Repeat each line, word for word, from the one containing "At what coordinates should I click to accomplish: Open" through the last line of the entries, and include no other output.
***
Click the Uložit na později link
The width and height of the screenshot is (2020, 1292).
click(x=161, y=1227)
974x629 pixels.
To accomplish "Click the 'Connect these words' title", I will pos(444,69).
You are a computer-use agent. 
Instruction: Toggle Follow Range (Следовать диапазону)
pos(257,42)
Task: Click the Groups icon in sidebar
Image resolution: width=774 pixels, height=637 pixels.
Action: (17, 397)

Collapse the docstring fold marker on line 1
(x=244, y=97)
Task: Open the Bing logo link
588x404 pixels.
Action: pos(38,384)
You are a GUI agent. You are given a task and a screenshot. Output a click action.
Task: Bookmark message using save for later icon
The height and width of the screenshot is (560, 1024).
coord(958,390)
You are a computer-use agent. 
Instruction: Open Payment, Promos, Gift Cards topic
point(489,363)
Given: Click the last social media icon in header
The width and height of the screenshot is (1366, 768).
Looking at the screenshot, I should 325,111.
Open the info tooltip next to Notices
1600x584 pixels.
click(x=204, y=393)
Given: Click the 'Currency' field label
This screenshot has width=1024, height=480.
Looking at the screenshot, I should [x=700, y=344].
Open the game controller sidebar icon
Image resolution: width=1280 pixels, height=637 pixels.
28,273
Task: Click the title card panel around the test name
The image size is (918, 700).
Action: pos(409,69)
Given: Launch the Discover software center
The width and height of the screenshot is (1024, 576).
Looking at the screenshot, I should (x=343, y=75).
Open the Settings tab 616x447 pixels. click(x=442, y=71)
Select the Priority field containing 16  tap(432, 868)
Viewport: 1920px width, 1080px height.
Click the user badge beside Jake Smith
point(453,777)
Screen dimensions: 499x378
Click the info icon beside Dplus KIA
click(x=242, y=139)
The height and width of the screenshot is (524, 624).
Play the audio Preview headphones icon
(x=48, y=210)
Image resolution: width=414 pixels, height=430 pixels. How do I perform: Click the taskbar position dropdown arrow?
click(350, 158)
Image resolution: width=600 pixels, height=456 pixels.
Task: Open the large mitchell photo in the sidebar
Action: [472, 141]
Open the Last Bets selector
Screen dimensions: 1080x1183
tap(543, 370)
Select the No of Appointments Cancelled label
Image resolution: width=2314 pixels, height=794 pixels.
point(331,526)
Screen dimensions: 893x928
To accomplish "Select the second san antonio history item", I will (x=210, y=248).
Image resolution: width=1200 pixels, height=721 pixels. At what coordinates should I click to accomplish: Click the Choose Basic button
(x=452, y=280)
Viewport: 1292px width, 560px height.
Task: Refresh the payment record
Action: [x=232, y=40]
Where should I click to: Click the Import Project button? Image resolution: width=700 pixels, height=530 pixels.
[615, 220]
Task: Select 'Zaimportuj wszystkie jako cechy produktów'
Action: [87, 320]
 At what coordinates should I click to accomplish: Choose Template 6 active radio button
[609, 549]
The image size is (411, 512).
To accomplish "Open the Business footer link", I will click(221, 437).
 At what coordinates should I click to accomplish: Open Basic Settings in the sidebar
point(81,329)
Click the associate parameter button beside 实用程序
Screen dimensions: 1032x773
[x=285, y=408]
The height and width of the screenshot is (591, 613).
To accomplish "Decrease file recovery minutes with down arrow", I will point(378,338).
***
> **Written reply**
 At what coordinates should I click to accomplish: Open Basic Settings in the sidebar
point(81,329)
Click the associate parameter button beside 实用程序
Screen dimensions: 1032x773
[x=285, y=408]
The height and width of the screenshot is (591, 613).
To accomplish "Decrease file recovery minutes with down arrow", I will point(378,338).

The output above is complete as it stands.